* [Trecho fornecido]:
══════════

Pareceu-me uma ótima ideia, ao mesmo tempo em que uma insegurança voltou a tomar conta de mim. E se houvesse jovens que não estavam ali no dia da última oficina? E se os jovens que não se interessaram pela oficina seguissem apáticos sentados à mesa, completamente desinteressados? E se os jovens da última semana fossem escalados para a atividade externa e eu tivesse que lidar com jovens ainda desconhecidos por mim?
Tive que me sentar novamente e repensar todas essas possibilidades. Se fossem jovens novos eu ministraria a mesma atividade da semana passada. Se fossem os mesmos, eu falaria para eles darem acabamento ao desenho que iniciaram na última semana. Se fossem jovens mistos, eu mesclaria as atividades. Sim, agora estava mais seguro. Mas e aqueles jovens que fizeram desenhos que foram considerados apologias? Eles deveriam começar outros desenhos? E os que escreveram ao invés de desenhar, como proceder com estes? Por mais que eu planejasse cada passo dentro da Casa, na hora da oficina provavelmente eu teria que lidar com várias questões espontâneas. Precisaria lidar com várias angústias ao retornar pra casa também. Tudo que acontece nesse espaço-tempo chamado trabalho, reflete no meu descanso, nas minhas horas vagas. Estamos sempre trabalhando a cabeça, maquinando formas de fazer diferente, de melhorar, de desenvolver algo mais interessante.

══════════

* [Dados]:
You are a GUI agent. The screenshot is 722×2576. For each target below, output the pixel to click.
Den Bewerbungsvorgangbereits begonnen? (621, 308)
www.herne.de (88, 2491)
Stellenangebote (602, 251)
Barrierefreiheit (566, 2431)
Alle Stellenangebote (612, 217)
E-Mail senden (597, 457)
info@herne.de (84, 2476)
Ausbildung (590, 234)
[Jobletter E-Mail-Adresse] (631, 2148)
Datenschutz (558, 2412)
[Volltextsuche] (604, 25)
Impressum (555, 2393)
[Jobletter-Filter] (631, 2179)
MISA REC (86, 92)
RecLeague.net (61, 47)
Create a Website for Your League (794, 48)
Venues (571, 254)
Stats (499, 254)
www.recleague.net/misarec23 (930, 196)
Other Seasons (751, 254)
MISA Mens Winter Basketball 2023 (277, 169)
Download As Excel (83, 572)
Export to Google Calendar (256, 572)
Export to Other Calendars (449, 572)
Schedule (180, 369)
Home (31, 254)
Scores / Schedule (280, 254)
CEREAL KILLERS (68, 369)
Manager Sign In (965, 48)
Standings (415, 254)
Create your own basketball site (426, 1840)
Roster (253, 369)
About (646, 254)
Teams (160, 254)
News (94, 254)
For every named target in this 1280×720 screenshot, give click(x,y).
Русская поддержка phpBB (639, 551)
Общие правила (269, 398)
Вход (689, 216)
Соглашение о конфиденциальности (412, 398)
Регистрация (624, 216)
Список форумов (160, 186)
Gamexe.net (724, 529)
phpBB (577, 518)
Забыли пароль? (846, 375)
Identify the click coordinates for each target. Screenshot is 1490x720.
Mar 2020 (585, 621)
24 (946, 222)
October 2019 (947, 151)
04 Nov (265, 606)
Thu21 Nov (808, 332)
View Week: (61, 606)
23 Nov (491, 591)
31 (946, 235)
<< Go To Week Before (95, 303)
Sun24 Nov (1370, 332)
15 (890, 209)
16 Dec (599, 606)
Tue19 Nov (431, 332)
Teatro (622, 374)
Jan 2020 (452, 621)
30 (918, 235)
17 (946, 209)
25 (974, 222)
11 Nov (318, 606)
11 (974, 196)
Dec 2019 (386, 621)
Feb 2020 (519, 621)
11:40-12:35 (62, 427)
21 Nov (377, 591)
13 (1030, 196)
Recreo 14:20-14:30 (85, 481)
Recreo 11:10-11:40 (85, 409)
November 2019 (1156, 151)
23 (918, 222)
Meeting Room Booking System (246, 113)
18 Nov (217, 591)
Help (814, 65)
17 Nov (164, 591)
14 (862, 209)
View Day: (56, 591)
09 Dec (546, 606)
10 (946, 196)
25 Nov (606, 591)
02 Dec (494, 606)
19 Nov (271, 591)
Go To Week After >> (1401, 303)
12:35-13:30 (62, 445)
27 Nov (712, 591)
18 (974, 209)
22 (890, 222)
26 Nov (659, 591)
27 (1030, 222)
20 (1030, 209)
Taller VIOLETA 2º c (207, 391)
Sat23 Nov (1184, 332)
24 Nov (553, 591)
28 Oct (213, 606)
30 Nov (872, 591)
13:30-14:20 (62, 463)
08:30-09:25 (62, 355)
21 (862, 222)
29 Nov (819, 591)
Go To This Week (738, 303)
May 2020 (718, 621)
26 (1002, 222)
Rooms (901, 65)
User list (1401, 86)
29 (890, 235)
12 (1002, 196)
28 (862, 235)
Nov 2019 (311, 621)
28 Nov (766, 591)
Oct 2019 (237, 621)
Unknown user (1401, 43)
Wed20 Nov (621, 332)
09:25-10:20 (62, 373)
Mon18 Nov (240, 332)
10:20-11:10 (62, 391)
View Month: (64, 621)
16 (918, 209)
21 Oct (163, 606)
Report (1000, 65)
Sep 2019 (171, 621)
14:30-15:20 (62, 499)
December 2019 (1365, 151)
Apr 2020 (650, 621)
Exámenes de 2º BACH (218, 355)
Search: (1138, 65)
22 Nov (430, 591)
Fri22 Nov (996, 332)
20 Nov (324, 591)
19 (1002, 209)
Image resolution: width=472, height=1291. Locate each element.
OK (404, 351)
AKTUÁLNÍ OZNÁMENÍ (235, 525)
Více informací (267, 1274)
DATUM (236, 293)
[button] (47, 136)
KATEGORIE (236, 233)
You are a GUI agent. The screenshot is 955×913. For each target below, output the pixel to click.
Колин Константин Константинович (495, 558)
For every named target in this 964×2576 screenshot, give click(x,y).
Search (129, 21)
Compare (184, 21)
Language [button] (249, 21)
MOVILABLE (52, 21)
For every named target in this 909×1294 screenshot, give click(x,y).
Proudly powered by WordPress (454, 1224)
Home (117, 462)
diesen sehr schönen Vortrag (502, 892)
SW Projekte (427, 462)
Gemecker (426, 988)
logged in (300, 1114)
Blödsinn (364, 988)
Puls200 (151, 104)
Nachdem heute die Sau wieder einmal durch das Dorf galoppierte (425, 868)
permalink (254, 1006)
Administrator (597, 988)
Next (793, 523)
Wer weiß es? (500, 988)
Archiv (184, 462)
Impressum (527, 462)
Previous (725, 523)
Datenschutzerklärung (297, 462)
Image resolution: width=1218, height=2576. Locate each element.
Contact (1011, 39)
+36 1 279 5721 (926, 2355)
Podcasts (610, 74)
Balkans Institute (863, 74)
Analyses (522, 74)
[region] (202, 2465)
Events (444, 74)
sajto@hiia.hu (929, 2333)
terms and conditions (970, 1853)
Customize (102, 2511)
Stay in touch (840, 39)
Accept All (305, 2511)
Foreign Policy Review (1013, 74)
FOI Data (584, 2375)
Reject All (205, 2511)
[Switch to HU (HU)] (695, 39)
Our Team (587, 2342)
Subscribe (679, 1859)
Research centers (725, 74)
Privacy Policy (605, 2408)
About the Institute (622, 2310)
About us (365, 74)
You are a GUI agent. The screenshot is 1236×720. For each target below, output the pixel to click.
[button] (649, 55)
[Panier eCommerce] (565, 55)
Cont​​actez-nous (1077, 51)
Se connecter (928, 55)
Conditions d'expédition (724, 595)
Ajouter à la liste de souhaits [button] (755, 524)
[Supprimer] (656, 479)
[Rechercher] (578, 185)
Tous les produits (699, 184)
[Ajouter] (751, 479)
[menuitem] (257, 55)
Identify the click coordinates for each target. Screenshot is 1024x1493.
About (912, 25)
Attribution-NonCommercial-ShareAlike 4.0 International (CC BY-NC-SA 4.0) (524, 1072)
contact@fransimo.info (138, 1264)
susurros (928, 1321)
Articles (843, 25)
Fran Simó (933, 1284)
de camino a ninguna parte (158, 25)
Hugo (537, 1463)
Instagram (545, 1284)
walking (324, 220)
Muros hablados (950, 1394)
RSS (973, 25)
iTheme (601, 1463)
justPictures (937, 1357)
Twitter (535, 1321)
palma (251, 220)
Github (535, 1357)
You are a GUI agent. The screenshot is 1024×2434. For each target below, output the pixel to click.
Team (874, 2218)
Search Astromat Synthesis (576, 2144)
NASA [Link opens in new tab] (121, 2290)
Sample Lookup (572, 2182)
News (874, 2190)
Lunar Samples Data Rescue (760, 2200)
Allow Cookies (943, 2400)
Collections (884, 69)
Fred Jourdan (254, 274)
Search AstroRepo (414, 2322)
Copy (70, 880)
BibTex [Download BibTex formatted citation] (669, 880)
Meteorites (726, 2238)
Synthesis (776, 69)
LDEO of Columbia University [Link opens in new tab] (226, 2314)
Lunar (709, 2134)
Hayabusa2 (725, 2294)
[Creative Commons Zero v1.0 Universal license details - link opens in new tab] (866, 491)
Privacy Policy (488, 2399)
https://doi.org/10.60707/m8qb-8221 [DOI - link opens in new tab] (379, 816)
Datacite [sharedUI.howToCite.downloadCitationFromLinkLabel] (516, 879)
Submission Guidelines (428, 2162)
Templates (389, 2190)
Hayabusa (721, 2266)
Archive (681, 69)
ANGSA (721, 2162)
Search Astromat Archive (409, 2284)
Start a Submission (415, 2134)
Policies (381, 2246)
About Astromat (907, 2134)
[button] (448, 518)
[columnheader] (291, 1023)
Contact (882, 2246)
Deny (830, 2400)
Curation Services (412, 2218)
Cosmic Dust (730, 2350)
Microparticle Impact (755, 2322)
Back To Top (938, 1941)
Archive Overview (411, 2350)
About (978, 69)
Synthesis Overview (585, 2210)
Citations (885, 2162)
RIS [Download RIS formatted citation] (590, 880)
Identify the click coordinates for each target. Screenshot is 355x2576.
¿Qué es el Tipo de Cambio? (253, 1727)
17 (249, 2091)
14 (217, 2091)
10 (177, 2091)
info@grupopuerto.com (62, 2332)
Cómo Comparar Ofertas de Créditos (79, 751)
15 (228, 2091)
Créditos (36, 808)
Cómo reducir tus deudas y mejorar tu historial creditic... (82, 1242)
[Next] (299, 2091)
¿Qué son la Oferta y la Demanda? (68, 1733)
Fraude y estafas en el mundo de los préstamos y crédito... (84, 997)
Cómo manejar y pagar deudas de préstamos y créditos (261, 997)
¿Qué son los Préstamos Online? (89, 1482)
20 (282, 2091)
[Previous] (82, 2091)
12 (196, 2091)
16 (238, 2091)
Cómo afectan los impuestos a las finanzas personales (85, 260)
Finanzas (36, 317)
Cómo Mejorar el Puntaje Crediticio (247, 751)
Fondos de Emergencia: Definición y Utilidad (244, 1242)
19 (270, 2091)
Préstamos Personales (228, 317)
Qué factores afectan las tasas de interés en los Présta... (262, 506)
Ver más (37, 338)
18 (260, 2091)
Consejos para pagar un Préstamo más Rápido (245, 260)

══════════

* [Objetivos]:
1/ Responda às perguntas a seguir com base no trecho fornecido.
(a) Para qual atividade se teme que os jovens da última semana sejam escalados?
(b) O que seria feito se os jovens fossem novos?
(c) Em que se reflete tudo o que acontece no espaço-tempo chamado trabalho?
2/ Atualize os registros, tudo desde a linha que contém "18 Nov (217, 591)" até a linha que contém "Více informací (267, 1274)", incluindo as duas, trocando "Help" por "Ajuda" e mantendo o restante inalterado. Apresente apenas essas linhas.

* [Respostas em ordem]:
1/
(a) Para a atividade externa.
(b) Seria ministrada a mesma atividade da semana passada.
(c) No descanso e nas horas vagas.

2/
18 Nov (217, 591)
Ajuda (814, 65)
17 Nov (164, 591)
14 (862, 209)
View Day: (56, 591)
09 Dec (546, 606)
10 (946, 196)
25 Nov (606, 591)
02 Dec (494, 606)
19 Nov (271, 591)
Go To Week After >> (1401, 303)
12:35-13:30 (62, 445)
27 Nov (712, 591)
18 (974, 209)
22 (890, 222)
26 Nov (659, 591)
27 (1030, 222)
20 (1030, 209)
Taller VIOLETA 2º c (207, 391)
Sat23 Nov (1184, 332)
24 Nov (553, 591)
28 Oct (213, 606)
30 Nov (872, 591)
13:30-14:20 (62, 463)
08:30-09:25 (62, 355)
21 (862, 222)
29 Nov (819, 591)
Go To This Week (738, 303)
May 2020 (718, 621)
26 (1002, 222)
Rooms (901, 65)
User list (1401, 86)
29 (890, 235)
12 (1002, 196)
28 (862, 235)
Nov 2019 (311, 621)
28 Nov (766, 591)
Oct 2019 (237, 621)
Unknown user (1401, 43)
Wed20 Nov (621, 332)
09:25-10:20 (62, 373)
Mon18 Nov (240, 332)
10:20-11:10 (62, 391)
View Month: (64, 621)
16 (918, 209)
21 Oct (163, 606)
Report (1000, 65)
Sep 2019 (171, 621)
14:30-15:20 (62, 499)
December 2019 (1365, 151)
Apr 2020 (650, 621)
Exámenes de 2º BACH (218, 355)
Search: (1138, 65)
22 Nov (430, 591)
Fri22 Nov (996, 332)
20 Nov (324, 591)
19 (1002, 209)
Image resolution: width=472, height=1291. Locate each element.
OK (404, 351)
AKTUÁLNÍ OZNÁMENÍ (235, 525)
Více informací (267, 1274)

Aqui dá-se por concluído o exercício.